- [ENTRIES]:
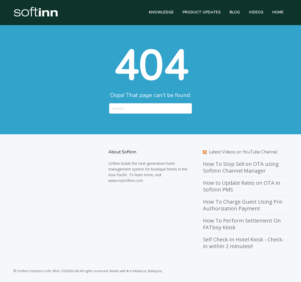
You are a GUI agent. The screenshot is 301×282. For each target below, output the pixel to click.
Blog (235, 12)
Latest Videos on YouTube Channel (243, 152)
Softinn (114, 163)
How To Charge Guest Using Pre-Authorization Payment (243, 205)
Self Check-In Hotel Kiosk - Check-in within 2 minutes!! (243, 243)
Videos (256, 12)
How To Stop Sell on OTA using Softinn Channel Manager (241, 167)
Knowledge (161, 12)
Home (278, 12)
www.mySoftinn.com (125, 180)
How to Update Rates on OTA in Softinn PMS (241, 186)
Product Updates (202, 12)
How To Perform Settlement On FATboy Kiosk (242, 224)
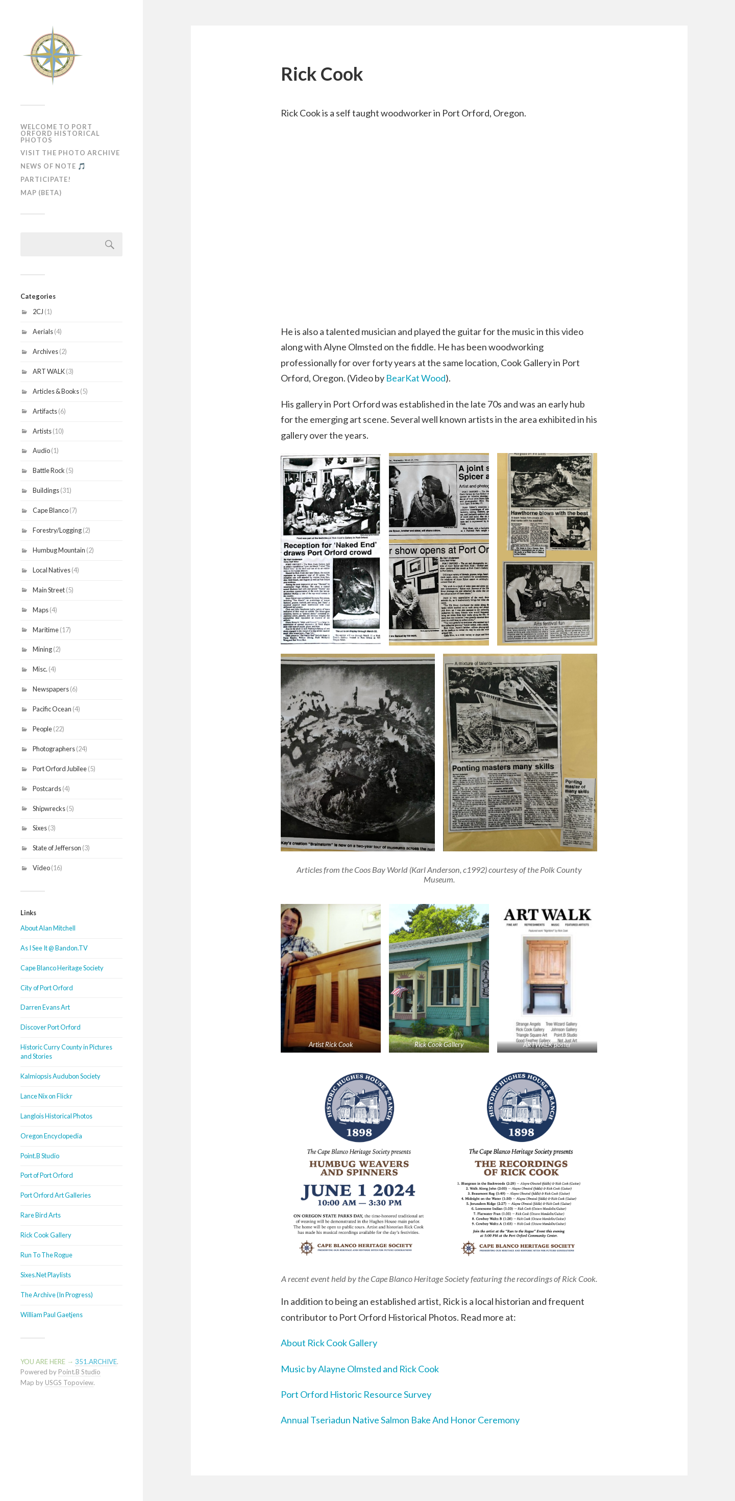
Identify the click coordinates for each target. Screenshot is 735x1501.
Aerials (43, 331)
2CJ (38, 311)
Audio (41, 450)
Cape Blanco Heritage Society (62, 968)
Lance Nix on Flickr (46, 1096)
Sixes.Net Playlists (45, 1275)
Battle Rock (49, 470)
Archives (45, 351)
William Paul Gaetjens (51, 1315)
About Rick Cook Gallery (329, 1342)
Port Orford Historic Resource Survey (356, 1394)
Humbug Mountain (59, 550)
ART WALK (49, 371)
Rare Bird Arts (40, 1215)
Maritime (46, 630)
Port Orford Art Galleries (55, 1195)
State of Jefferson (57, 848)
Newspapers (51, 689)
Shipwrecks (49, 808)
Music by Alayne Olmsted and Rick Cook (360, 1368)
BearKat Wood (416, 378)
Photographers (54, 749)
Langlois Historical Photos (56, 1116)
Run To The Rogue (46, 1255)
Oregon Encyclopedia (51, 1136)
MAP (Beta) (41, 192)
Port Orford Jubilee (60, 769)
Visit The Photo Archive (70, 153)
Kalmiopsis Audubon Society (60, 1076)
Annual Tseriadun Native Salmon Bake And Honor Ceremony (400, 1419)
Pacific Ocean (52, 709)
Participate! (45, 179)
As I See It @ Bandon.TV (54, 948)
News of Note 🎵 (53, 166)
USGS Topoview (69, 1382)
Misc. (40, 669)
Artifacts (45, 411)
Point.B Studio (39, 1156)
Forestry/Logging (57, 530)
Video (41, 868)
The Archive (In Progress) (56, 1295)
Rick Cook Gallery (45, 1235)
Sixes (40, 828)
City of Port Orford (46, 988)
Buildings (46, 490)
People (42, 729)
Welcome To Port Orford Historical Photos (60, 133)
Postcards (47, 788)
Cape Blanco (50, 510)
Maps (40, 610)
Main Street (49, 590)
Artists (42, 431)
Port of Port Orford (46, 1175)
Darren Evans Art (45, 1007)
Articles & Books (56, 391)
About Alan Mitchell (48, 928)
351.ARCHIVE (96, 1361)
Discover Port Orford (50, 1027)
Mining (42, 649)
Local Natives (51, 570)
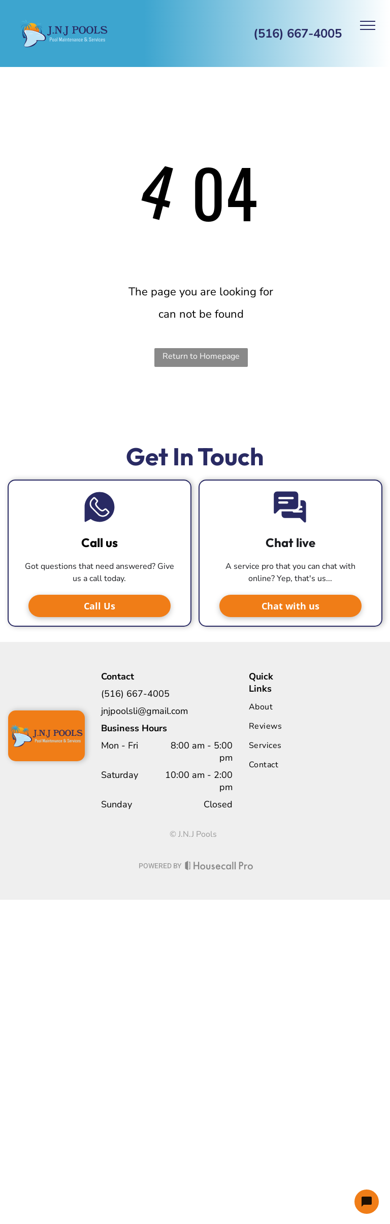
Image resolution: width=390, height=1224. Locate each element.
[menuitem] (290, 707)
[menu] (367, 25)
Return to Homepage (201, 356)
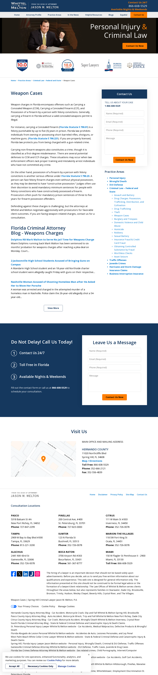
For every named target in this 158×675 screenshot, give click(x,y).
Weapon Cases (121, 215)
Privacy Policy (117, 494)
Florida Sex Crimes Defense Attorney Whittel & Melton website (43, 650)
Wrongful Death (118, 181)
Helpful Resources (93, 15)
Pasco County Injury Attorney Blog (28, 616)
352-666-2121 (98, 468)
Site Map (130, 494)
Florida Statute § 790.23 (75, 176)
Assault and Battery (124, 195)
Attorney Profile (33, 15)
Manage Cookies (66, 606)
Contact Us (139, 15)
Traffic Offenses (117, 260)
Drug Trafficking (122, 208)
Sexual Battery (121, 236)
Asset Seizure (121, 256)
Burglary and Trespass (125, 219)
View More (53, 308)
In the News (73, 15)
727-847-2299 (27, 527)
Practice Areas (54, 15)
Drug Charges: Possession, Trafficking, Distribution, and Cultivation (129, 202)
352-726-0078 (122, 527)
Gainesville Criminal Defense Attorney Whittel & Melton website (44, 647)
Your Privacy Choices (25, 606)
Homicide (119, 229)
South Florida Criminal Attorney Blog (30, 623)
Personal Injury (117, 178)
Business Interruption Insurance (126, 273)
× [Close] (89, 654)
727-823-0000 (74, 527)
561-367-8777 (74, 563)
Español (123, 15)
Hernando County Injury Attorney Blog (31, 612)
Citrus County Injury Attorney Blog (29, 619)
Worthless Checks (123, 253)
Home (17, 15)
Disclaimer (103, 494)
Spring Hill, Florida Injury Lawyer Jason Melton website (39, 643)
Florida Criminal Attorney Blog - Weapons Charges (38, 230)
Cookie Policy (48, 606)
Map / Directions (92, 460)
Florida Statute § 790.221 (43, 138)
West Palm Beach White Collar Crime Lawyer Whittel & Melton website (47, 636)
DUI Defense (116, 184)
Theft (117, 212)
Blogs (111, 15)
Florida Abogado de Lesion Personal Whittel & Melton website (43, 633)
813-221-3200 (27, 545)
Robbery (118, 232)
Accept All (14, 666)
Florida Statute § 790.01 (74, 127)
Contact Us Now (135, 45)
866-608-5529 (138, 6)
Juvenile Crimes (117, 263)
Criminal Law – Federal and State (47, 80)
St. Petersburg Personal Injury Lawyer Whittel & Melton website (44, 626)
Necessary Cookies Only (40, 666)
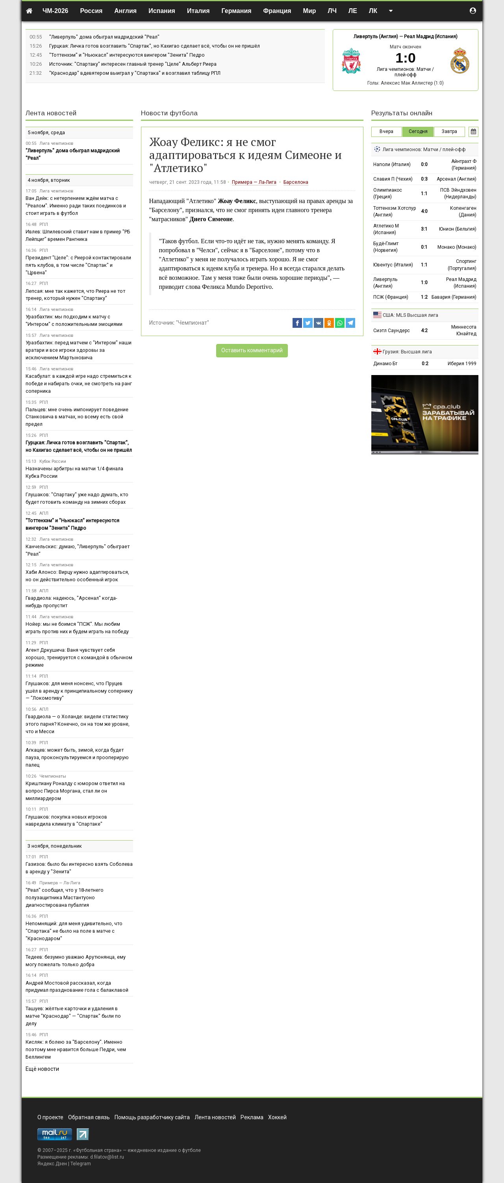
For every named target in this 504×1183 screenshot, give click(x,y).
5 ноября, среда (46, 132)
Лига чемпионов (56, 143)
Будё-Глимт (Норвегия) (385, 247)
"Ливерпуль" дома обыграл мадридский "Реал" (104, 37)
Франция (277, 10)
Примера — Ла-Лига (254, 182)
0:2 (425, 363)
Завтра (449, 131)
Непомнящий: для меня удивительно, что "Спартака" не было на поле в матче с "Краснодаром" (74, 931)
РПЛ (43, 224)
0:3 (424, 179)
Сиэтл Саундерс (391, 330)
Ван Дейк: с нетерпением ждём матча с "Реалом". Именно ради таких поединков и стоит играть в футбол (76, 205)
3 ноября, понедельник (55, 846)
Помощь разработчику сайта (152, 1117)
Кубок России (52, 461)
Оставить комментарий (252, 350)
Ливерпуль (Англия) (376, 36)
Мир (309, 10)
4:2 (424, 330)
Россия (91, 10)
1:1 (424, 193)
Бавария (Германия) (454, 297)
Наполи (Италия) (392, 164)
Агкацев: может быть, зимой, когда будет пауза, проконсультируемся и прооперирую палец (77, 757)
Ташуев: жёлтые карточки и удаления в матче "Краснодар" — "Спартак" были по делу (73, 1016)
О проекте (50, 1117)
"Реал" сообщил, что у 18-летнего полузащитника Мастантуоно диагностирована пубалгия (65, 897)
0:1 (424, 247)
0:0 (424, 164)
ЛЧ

- [PROBLEM]:
Copy every item above word for word, from the first line to the last, and leave the pictures out of your copy.

- [EXERCISE ANSWER]:
You are a GUI agent. The screenshot is 301×282. For each target below, output the pixel to click.
Blog (235, 12)
Latest Videos on YouTube Channel (243, 152)
Softinn (114, 163)
How To Charge Guest Using Pre-Authorization Payment (243, 205)
Self Check-In Hotel Kiosk - Check-in within 2 minutes!! (243, 243)
Videos (256, 12)
How To Stop Sell on OTA using Softinn Channel Manager (241, 167)
Knowledge (161, 12)
Home (278, 12)
www.mySoftinn.com (125, 180)
How to Update Rates on OTA in Softinn PMS (241, 186)
Product Updates (202, 12)
How To Perform Settlement On FATboy Kiosk (242, 224)
Identify the click coordinates for each target. Screenshot is 735x1501.
Aerials (43, 331)
2CJ (38, 311)
Audio (41, 450)
Cape Blanco Heritage Society (62, 968)
Lance Nix on Flickr (46, 1096)
Sixes.Net Playlists (45, 1275)
Battle Rock (49, 470)
Archives (45, 351)
William Paul Gaetjens (51, 1315)
About Rick Cook Gallery (329, 1342)
Port Orford Historic Resource Survey (356, 1394)
Humbug Mountain (59, 550)
ART WALK (49, 371)
Rare Bird Arts (40, 1215)
Maritime (46, 630)
Port Orford Art Galleries (55, 1195)
State of Jefferson (57, 848)
Newspapers (51, 689)
Shipwrecks (49, 808)
Music by Alayne Olmsted and Rick Cook (360, 1368)
BearKat Wood (416, 378)
Photographers (54, 749)
Langlois Historical Photos (56, 1116)
Run To The Rogue (46, 1255)
Oregon Encyclopedia (51, 1136)
MAP (Beta) (41, 192)
Port Orford Jubilee (60, 769)
Visit The Photo Archive (70, 153)
Kalmiopsis Audubon Society (60, 1076)
Annual Tseriadun Native Salmon Bake And Honor Ceremony (400, 1419)
Pacific Ocean (52, 709)
Participate! (45, 179)
As I See It @ Bandon.TV (54, 948)
News of Note 🎵 (53, 166)
USGS Topoview (69, 1382)
Misc. (40, 669)
Artifacts (45, 411)
Point.B Studio (39, 1156)
Forestry/Logging (57, 530)
Video (41, 868)
The Archive (In Progress) (56, 1295)
Rick Cook Gallery (45, 1235)
Sixes (40, 828)
City of Port Orford (46, 988)
Buildings (46, 490)
People (42, 729)
Welcome To Port Orford Historical Photos (60, 133)
Postcards (47, 788)
Cape Blanco (50, 510)
Maps (40, 610)
Main Street (49, 590)
Artists (42, 431)
Port of Port Orford (46, 1175)
Darren Evans Art (45, 1007)
Articles & Books (56, 391)
About Alan Mitchell (48, 928)
351.ARCHIVE (96, 1361)
Discover Port Orford (50, 1027)
Mining (42, 649)
Local Natives (51, 570)
Image resolution: width=390, height=1224. Locate each element.
[menuitem] (290, 707)
[menu] (367, 25)
Return to Homepage (201, 356)
For every named target in this 158×675 screenshot, give click(x,y).
Weapon Cases (121, 215)
Privacy Policy (117, 494)
Florida Sex Crimes Defense Attorney Whittel & Melton website (43, 650)
Wrongful Death (118, 181)
Helpful Resources (93, 15)
Pasco County Injury Attorney Blog (28, 616)
352-666-2121 (98, 468)
Site Map (130, 494)
Florida Statute § 790.23 (75, 176)
Assault and Battery (124, 195)
Attorney Profile (33, 15)
Manage Cookies (66, 606)
Contact Us (139, 15)
Traffic Offenses (117, 260)
Drug Trafficking (122, 208)
Sexual Battery (121, 236)
Asset Seizure (121, 256)
Burglary and Trespass (125, 219)
View More (53, 308)
In the News (73, 15)
727-847-2299 (27, 527)
Practice Areas (54, 15)
Drug Charges: Possession, Trafficking, Distribution, and Cultivation (129, 202)
352-726-0078 (122, 527)
Gainesville Criminal Defense Attorney Whittel & Melton website (44, 647)
Your Privacy Choices (25, 606)
Homicide (119, 229)
South Florida Criminal Attorney Blog (30, 623)
Personal Injury (117, 178)
Business Interruption Insurance (126, 273)
× [Close] (89, 654)
727-823-0000 (74, 527)
561-367-8777 (74, 563)
Español (123, 15)
Hernando County Injury Attorney Blog (31, 612)
Citrus County Injury Attorney Blog (29, 619)
Worthless Checks (123, 253)
Home (17, 15)
Disclaimer (103, 494)
Spring Hill, Florida Injury Lawyer Jason Melton website (39, 643)
Florida Criminal Attorney Blog - Weapons Charges (38, 230)
Cookie Policy (48, 606)
Map / Directions (92, 460)
Florida Statute § 790.221 (43, 138)
West Palm Beach White Collar Crime Lawyer Whittel & Melton website (47, 636)
DUI Defense (116, 184)
Theft (117, 212)
Blogs (111, 15)
Florida Abogado de Lesion Personal Whittel & Melton website (43, 633)
813-221-3200 (27, 545)
Robbery (118, 232)
Accept All (14, 666)
Florida Statute § 790.01 (74, 127)
Contact Us Now (135, 45)
866-608-5529 (138, 6)
Juvenile Crimes (117, 263)
Criminal Law – Federal and State (47, 80)
St. Petersburg Personal Injury Lawyer Whittel & Melton website (44, 626)
Necessary Cookies Only (40, 666)
For every named target in this 504×1183 screenshot, give click(x,y).
5 ноября, среда (46, 132)
Лига чемпионов (56, 143)
Будё-Глимт (Норвегия) (385, 247)
"Ливерпуль" дома обыграл мадридский "Реал" (104, 37)
Франция (277, 10)
Примера — Ла-Лига (254, 182)
0:2 (425, 363)
Завтра (449, 131)
Непомнящий: для меня удивительно, что "Спартака" не было на поле в матче с "Краснодаром" (74, 931)
РПЛ (43, 224)
0:3 (424, 179)
Сиэтл Саундерс (391, 330)
Ван Дейк: с нетерпением ждём матча с "Реалом". Именно ради таких поединков и стоит играть в футбол (76, 205)
3 ноября, понедельник (55, 846)
Помощь разработчику сайта (152, 1117)
Кубок России (52, 461)
Оставить комментарий (252, 350)
Ливерпуль (Англия) (376, 36)
Мир (309, 10)
4:2 (424, 330)
Россия (91, 10)
1:1 (424, 193)
Бавария (Германия) (454, 297)
Наполи (Италия) (392, 164)
Агкацев: может быть, зимой, когда будет пауза, проконсультируемся и прооперирую палец (77, 757)
Ташуев: жёлтые карточки и удаления в матче "Краснодар" — "Спартак" были по делу (73, 1016)
О проекте (50, 1117)
"Реал" сообщил, что у 18-летнего полузащитника Мастантуоно диагностирована пубалгия (65, 897)
0:1 (424, 247)
0:0 (424, 164)
ЛЧ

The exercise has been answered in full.